Assignment
Among the entries that follow, the required portion opens with the line containing "This screenshot has width=1512, height=806." and closes with the line containing "Click the document". Give that portion again exactly, and nothing else.
(Beginning of Data listing)
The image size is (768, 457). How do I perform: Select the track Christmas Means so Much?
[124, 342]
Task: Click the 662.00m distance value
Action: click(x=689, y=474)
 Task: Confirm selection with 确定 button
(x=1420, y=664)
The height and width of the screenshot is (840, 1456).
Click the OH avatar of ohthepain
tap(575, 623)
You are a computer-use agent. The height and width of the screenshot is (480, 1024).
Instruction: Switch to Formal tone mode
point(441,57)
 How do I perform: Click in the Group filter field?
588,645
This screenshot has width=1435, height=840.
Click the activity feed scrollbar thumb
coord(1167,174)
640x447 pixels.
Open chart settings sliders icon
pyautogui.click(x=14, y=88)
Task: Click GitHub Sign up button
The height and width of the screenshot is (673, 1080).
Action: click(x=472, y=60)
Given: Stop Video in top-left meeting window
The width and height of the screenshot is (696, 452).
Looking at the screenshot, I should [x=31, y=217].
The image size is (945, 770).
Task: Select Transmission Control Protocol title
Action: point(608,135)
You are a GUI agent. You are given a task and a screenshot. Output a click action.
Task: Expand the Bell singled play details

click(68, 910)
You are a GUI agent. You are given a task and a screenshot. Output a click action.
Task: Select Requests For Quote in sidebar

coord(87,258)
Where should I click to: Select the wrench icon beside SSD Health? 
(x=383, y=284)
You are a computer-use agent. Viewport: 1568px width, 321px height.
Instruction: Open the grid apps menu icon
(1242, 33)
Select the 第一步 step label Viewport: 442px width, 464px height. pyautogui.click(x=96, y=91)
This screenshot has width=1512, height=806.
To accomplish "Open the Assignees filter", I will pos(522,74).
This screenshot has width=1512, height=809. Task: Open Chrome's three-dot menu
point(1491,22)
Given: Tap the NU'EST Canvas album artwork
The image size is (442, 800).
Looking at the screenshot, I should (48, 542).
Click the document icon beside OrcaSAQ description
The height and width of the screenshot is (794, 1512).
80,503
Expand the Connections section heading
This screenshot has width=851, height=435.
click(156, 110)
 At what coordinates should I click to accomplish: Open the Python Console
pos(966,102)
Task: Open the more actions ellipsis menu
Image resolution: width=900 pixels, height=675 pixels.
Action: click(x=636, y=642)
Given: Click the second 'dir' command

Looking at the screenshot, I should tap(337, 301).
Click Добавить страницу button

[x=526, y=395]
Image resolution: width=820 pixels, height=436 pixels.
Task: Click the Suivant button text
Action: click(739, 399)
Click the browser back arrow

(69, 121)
(End of Data listing)
Task output
This screenshot has width=1512, height=806.
To accomplish "Open the Assignees filter", I will pos(522,74).
This screenshot has width=1512, height=809. Task: Open Chrome's three-dot menu
point(1491,22)
Given: Tap the NU'EST Canvas album artwork
The image size is (442, 800).
Looking at the screenshot, I should (48, 542).
Click the document icon beside OrcaSAQ description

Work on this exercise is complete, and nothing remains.